What you should do
Extract every line below that contains the word "with".

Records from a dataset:
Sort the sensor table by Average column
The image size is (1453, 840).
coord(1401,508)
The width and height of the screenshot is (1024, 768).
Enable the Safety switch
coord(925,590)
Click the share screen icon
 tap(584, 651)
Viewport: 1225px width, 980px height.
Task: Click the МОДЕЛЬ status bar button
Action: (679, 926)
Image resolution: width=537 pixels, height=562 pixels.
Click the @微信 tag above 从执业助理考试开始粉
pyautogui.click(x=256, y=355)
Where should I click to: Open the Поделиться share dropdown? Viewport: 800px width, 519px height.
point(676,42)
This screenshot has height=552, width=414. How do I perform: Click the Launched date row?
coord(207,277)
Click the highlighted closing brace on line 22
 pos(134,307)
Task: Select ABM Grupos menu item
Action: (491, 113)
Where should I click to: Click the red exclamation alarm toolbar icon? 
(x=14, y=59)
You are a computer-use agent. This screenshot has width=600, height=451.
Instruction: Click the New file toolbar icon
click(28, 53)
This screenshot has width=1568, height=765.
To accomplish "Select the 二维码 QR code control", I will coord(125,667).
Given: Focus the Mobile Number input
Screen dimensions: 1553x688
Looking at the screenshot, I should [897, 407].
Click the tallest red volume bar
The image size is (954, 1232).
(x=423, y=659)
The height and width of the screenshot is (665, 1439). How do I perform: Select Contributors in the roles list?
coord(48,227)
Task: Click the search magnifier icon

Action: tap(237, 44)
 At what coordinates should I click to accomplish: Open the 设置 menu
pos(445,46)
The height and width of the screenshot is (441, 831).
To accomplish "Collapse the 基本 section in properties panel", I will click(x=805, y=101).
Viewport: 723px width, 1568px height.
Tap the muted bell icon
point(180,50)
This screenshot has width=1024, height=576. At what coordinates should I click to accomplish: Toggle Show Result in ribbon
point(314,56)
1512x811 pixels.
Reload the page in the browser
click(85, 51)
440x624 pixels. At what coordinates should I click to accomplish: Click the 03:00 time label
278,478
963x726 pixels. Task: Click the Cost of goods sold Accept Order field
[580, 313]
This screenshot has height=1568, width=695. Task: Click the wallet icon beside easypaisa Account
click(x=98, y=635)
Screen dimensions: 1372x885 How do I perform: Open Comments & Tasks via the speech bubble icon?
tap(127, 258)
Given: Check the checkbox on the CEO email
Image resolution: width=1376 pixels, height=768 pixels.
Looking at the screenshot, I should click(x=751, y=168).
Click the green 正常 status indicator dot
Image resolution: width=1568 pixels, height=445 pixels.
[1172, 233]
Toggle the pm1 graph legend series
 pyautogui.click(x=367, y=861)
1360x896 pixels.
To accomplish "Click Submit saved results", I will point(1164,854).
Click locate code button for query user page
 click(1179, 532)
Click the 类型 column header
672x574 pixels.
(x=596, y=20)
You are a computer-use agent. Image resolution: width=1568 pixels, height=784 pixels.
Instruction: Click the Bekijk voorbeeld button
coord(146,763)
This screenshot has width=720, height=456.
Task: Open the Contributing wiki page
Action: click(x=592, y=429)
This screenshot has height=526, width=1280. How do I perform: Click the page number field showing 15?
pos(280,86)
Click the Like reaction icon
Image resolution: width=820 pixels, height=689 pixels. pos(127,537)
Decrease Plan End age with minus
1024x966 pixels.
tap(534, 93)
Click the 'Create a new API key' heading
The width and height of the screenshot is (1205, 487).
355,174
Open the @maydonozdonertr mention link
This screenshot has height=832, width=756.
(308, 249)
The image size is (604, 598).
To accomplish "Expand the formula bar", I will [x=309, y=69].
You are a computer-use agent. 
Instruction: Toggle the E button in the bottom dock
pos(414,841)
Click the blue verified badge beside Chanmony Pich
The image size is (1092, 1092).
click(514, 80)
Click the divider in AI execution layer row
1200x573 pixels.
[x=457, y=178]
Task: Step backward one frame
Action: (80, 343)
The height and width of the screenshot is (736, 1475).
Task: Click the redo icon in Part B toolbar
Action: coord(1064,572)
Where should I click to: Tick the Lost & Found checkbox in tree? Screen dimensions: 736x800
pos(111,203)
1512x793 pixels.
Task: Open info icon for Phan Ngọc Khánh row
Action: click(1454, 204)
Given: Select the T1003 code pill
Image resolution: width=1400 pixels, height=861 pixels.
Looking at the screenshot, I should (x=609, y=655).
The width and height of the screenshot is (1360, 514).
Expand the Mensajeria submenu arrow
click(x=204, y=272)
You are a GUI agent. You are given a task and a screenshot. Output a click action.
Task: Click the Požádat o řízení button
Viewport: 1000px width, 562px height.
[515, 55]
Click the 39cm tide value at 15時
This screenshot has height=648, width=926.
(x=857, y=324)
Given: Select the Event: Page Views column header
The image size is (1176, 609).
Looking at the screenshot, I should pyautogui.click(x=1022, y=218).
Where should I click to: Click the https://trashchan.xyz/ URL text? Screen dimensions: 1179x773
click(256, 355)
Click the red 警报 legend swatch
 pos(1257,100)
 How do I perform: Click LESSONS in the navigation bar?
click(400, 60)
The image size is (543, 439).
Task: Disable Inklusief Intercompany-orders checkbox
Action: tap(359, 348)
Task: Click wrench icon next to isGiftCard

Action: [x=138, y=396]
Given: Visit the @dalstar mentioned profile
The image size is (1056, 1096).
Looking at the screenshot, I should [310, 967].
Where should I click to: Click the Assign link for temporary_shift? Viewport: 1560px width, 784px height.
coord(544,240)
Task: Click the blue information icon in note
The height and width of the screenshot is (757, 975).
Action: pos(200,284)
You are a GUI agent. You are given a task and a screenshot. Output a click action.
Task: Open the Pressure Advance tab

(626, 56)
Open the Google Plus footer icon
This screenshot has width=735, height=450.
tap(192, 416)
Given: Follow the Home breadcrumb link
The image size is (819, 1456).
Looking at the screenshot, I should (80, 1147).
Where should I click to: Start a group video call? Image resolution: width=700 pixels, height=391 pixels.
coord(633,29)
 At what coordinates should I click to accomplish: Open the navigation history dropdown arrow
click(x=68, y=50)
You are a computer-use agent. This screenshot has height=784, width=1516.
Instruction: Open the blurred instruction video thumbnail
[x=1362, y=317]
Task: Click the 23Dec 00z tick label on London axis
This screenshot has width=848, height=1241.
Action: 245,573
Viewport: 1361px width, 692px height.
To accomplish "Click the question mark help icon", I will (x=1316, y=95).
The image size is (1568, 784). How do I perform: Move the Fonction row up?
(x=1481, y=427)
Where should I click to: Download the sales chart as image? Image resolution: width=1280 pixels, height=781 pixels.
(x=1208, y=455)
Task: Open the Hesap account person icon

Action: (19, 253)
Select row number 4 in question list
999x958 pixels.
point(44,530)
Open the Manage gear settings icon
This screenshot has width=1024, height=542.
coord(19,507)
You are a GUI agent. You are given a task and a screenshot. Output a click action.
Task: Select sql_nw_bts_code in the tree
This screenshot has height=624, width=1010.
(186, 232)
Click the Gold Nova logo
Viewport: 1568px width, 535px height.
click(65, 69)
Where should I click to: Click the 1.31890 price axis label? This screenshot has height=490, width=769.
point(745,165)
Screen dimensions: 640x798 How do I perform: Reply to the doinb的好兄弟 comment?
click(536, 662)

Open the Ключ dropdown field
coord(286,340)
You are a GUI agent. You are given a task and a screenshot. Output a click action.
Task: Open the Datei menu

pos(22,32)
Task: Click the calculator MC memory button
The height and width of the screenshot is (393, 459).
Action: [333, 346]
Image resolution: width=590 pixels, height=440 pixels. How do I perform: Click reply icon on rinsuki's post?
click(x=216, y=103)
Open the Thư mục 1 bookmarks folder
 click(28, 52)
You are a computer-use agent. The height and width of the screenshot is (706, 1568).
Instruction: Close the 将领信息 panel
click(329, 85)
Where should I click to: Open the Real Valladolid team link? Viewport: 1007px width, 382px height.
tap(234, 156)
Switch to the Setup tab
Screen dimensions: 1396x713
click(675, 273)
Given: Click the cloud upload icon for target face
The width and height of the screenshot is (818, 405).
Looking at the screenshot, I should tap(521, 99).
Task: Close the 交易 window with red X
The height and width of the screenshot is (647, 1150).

Answer to the exercise
Decrease Plan End age with minus
Task: Close the 交易 window with red X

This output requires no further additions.